### Task description
Every line in the data below from the one containing "Flexibilidad curricular (1037, 944)" down to the one containing "Terms of Service (137, 1389)", both included, must be retyped exactly; no other line is to appear.

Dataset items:
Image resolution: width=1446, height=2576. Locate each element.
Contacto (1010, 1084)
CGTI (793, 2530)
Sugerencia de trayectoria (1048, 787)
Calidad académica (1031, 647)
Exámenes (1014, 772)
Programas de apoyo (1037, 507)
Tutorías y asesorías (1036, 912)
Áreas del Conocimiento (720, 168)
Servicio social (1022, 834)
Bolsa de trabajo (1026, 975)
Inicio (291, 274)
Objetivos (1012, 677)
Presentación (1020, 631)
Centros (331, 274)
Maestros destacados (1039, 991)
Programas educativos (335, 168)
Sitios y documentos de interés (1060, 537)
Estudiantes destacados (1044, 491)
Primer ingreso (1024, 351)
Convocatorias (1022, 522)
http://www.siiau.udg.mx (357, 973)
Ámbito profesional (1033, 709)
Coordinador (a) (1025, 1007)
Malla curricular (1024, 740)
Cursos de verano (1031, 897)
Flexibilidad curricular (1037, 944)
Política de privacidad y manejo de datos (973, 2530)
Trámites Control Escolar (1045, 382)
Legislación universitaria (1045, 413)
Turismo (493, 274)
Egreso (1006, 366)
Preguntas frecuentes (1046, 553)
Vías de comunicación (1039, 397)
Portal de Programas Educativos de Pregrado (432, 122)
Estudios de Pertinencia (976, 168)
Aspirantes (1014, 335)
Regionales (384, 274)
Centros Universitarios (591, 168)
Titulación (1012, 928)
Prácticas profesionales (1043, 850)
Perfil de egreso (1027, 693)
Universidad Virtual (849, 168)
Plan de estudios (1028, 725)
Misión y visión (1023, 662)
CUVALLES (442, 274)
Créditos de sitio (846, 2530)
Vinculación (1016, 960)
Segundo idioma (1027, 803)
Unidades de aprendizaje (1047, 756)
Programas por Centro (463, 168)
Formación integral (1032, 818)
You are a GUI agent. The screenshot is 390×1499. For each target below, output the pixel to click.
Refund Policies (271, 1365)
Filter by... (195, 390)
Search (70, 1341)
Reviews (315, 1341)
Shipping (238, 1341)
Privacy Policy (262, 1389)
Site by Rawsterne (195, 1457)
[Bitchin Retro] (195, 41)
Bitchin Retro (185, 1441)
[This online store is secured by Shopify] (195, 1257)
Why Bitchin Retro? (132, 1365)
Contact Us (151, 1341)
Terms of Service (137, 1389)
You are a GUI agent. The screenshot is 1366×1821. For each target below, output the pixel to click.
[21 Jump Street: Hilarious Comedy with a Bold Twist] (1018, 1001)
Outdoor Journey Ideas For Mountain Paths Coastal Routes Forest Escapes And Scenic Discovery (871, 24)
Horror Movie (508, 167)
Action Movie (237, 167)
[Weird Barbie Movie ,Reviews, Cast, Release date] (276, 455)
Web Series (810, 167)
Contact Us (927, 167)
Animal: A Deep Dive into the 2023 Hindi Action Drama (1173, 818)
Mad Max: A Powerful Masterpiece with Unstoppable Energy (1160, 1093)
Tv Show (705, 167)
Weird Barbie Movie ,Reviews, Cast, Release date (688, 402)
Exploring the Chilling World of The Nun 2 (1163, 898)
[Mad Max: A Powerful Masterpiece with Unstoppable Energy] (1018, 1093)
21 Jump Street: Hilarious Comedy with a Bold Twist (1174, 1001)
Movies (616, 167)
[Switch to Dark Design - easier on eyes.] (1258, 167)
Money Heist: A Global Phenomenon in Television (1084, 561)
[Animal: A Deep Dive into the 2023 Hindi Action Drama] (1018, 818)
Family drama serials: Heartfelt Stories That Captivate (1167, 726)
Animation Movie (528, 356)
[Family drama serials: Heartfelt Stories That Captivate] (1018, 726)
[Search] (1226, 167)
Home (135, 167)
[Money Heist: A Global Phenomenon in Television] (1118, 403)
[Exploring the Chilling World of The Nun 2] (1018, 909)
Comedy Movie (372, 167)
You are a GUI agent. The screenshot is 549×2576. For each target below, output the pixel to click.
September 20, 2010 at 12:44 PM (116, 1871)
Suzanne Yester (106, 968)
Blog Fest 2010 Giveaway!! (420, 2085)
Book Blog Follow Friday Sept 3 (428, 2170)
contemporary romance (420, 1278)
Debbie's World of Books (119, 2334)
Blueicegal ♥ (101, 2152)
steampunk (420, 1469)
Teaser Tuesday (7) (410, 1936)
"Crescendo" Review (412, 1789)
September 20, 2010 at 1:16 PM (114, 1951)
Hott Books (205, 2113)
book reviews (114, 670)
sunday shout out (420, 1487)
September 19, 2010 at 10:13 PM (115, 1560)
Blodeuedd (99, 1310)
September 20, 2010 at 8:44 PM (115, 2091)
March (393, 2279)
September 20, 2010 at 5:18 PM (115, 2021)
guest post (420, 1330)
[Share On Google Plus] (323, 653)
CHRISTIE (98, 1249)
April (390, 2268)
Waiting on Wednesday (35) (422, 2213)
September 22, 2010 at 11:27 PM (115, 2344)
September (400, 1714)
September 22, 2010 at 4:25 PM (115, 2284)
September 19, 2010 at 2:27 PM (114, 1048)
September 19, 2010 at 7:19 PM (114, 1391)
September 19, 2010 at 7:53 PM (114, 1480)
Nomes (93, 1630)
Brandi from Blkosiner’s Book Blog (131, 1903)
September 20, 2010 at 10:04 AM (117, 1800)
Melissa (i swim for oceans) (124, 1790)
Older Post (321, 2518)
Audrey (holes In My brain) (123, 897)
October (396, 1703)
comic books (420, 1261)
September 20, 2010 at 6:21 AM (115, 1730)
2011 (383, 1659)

### The answer
Flexibilidad curricular (1037, 944)
Política de privacidad y manejo de datos (973, 2530)
Trámites Control Escolar (1045, 382)
Legislación universitaria (1045, 413)
Turismo (493, 274)
Egreso (1006, 366)
Preguntas frecuentes (1046, 553)
Vías de comunicación (1039, 397)
Portal de Programas Educativos de Pregrado (432, 122)
Estudios de Pertinencia (976, 168)
Aspirantes (1014, 335)
Regionales (384, 274)
Centros Universitarios (591, 168)
Titulación (1012, 928)
Prácticas profesionales (1043, 850)
Perfil de egreso (1027, 693)
Universidad Virtual (849, 168)
Plan de estudios (1028, 725)
Misión y visión (1023, 662)
CUVALLES (442, 274)
Créditos de sitio (846, 2530)
Vinculación (1016, 960)
Segundo idioma (1027, 803)
Unidades de aprendizaje (1047, 756)
Programas por Centro (463, 168)
Formación integral (1032, 818)
You are a GUI agent. The screenshot is 390×1499. For each target below, output the pixel to click.
Refund Policies (271, 1365)
Filter by... (195, 390)
Search (70, 1341)
Reviews (315, 1341)
Shipping (238, 1341)
Privacy Policy (262, 1389)
Site by Rawsterne (195, 1457)
[Bitchin Retro] (195, 41)
Bitchin Retro (185, 1441)
[This online store is secured by Shopify] (195, 1257)
Why Bitchin Retro? (132, 1365)
Contact Us (151, 1341)
Terms of Service (137, 1389)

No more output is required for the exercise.